Monday, June 21, 2010

Side Effect Of Room Heater

Give me no hand ...


I wander through this house,
time seems to stand still.
The walls still hear my prayer.

made my bed, as if it is still waiting to go
. But the hands can not turn back
.

My dolls still have all their recorded
smile. Pink. Steel blue eyes but memories
here seem to just collecting dust.

The big brown door seems to have become quite small.
us who once connected, but I go through here - bleed
still my wounds.

I go to the box, this is still all lined up.
So I take the first material over to me, can it be that no one will see that here?
The wall clock plays every hour still their old song.

Reliable as ever,
The only thing that has never changed, no matter what I
the day asked here Sun

Here smell anything after me. speak
Could these walls, so they told about you.
you are for me a stranger,
schmück up with the most beautiful gowns.
You remain what you are.
liar and an egotist.

Do not speak of pride,
you have your long been sold and awarded. And
to me and my sisters do you have to raise any claim.

How many times have you let me wait. I hate to
taught.
I betrayed and abandoned.

If the end is now threatening
this time I am not your lifeboat.

Do not get me wrong, I wish you nothing bad
.

I've always forgiven you,
I am doing now.
Maybe egomania heritable and therefore immortal.
I forgive you, but this time not because of you because of me.

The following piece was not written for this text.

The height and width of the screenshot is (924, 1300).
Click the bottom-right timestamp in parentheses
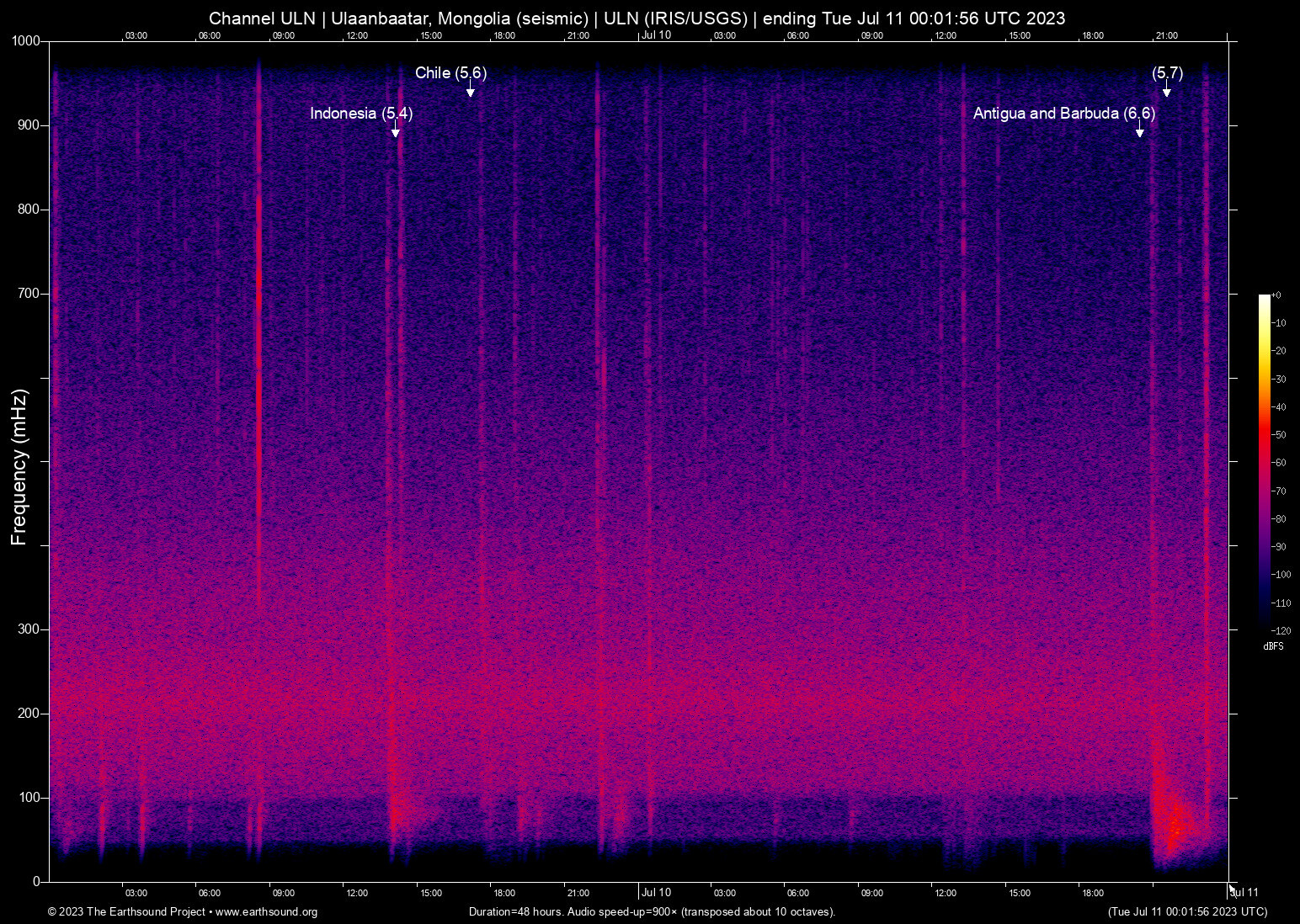tap(1187, 912)
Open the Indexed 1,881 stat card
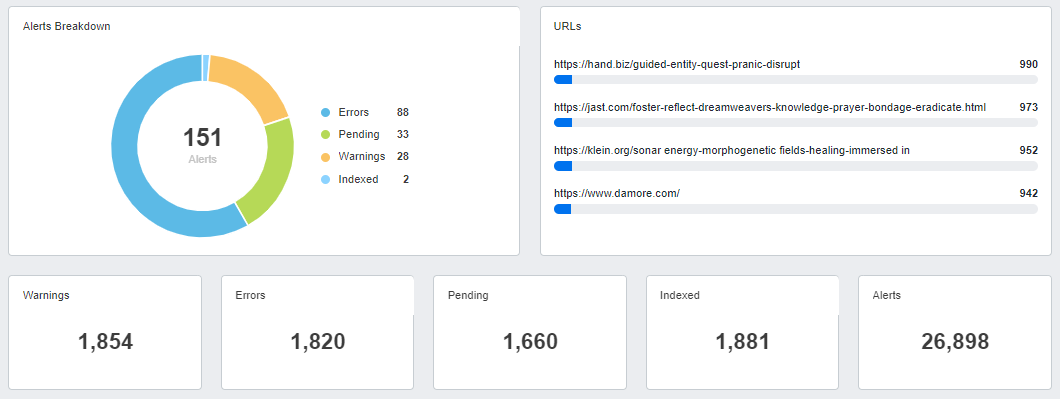Screen dimensions: 1060x399 tap(742, 332)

I thought I could overcome me, and me
rebind my mask.
brave like my dolls to wear.
But I'll give you all, no, I do not want to have more.

No more forced smiles, no
Katharina what to tell the others.
For what it is so telling, missed by my ears
from now.

You must love me, you gotta give
anything.
Keep your dreams of big earnings
but eventually you should start.

Although some patterns of behavior now solved, and much
the scales fall from your eyes,
also say if you today, I was always seriously
you have cheated me my childhood.

We both know neither you nor have they raised me.
And yet not all the love gone. or not -
honor you have.
It is also sometimes a kind of duty.
long your charter was.
But that is now gone.
I am not even lying.
No more broken or bent leg.
I confess to you one, you have influenced me but I never brought up
.

I'm rattled by systems with only so
and flown by.
Where were you when your hand me rich now?
You say I now introduce yourself to the wall
and urge you in a corner.

The truth is serious. Thus, it was
for me to laugh about.

I wanted long fallen.
Shuf my own world,
my golden tent -
My only goal was to money and success.


The perfect life, just -
The life that you wanted for you.
You see, I have every duty.
forgive my dreams and desires. All achieved without
to borrow and not taken
but this dream has not mine - so I've
the most important thing is lost.

I'd be lying if
admit I could not
that I love my little world and my personal hero would
.
I love and am grateful for that.

compassion is so pejorative. -
why I say I have sympathy with you.
You have all my falls, but each peak cross missed.

I thank you for my sisters,
you were not what I had hoped, but the two were
the answer to my prayers.

I would not know if I would have held without them.
You cheated yourself so much.
What has your perception as Father was so moved?

Regardless of what you erwiderst me, your answer is no weight -
that remains for me it all just a fairy tale `

To rotate I by now. Be prepared, because this door
I do now really.
leg up in my old bed - maybe you'll find there your peace.